§ **Task to carry out**: Where a line below includes the word "computer", copy that line.

§ **Data records**:
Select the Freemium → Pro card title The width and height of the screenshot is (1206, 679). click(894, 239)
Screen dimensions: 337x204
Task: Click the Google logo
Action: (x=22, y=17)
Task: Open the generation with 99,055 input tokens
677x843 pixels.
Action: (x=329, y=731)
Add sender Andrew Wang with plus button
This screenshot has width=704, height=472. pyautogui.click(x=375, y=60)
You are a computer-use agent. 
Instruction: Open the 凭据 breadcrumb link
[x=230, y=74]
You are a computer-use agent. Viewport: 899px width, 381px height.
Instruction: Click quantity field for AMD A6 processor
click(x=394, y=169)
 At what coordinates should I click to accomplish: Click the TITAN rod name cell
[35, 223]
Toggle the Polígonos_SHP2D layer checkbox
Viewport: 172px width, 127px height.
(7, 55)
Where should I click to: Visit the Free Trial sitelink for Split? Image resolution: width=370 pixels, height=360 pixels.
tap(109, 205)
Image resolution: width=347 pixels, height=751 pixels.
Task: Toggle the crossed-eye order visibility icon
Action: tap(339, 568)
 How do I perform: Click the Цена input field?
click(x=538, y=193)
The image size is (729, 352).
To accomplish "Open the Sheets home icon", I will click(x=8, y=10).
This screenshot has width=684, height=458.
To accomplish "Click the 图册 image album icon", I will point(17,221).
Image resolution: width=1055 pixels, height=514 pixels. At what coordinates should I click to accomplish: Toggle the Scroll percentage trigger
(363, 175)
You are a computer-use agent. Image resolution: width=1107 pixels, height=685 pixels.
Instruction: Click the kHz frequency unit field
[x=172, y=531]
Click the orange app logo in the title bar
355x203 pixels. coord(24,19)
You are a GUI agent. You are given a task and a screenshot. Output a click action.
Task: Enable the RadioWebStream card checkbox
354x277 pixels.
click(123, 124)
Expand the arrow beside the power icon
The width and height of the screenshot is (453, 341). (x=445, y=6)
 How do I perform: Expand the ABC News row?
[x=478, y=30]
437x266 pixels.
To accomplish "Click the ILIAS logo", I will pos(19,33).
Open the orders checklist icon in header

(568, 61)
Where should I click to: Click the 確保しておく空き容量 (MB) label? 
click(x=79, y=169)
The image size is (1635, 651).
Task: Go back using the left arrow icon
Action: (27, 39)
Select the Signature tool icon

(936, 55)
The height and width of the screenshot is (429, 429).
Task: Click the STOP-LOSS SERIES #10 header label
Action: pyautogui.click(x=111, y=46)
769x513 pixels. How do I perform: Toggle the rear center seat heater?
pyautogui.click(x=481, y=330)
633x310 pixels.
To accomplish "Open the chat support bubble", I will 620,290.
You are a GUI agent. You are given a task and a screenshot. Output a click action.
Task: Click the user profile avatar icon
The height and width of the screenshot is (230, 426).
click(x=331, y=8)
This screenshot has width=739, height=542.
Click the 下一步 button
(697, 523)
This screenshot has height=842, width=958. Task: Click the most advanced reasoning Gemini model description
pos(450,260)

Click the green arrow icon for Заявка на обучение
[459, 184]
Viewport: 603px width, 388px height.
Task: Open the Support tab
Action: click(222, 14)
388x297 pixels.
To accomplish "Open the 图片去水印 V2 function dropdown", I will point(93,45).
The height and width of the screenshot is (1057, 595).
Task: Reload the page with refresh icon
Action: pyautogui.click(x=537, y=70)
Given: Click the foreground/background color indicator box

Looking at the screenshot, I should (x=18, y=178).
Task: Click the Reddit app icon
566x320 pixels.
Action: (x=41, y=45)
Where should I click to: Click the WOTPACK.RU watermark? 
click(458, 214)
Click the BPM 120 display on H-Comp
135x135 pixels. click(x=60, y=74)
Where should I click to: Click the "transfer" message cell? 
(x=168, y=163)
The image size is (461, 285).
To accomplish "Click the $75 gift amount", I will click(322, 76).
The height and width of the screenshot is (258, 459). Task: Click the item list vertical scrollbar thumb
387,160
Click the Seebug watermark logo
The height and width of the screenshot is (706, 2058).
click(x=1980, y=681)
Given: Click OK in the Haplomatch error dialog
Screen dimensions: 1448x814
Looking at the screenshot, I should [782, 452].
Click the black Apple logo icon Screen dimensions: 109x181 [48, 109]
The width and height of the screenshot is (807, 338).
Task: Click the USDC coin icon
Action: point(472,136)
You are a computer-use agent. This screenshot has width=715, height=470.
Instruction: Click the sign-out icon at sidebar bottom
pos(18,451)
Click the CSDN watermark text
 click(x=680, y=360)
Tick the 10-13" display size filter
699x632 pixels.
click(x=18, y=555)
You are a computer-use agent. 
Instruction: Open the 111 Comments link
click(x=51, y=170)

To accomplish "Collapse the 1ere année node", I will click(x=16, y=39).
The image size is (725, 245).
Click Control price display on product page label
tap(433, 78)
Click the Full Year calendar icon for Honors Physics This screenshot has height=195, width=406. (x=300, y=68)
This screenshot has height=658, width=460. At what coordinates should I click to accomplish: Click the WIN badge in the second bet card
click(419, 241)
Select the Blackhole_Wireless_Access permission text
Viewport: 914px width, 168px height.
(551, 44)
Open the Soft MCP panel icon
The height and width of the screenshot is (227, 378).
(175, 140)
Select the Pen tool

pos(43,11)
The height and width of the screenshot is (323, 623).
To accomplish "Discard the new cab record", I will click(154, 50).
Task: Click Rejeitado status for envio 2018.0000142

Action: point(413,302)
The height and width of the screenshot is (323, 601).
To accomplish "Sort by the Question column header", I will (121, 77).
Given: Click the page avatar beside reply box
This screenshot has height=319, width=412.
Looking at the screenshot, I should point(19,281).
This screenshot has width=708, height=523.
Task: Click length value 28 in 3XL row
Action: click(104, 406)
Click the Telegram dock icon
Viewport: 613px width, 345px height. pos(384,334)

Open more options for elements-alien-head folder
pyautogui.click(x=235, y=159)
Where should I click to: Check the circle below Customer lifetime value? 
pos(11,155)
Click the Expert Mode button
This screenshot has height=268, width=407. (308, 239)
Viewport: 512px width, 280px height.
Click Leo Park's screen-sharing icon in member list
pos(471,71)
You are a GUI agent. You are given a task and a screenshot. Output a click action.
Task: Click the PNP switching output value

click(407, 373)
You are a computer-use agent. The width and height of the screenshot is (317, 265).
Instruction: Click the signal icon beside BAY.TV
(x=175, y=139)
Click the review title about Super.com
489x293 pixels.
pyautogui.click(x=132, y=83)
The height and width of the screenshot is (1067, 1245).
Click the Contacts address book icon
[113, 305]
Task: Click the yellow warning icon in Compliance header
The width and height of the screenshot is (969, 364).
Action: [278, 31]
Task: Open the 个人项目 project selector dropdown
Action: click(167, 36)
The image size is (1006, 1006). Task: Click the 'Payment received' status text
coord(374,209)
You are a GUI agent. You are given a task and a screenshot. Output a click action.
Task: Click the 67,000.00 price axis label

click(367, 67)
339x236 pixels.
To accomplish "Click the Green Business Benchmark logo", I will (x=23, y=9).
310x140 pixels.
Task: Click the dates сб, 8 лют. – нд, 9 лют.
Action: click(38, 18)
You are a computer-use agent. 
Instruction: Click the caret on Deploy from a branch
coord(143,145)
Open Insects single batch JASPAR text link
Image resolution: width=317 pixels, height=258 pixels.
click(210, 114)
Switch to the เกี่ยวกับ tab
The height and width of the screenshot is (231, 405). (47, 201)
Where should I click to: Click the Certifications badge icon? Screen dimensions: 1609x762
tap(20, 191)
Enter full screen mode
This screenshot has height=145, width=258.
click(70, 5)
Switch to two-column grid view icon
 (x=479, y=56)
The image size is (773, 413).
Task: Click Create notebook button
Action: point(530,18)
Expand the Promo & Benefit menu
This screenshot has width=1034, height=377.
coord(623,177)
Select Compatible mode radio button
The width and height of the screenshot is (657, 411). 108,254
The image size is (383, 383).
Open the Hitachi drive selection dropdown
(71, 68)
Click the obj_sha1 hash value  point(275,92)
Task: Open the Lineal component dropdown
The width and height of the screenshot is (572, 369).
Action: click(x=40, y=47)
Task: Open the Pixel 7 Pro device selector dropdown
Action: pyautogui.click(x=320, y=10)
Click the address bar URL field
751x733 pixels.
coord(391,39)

§ **Answer area**:
You are a computer-use agent. 
You are a computer-use agent. Viewport: 899px width, 381px height.
You are a computer-use agent. Image resolution: width=1107 pixels, height=685 pixels.
You are a computer-use agent. This screenshot has width=715, height=470.
You are a computer-use agent. 
You are a computer-use agent. The width and height of the screenshot is (317, 265).
You are a computer-use agent. 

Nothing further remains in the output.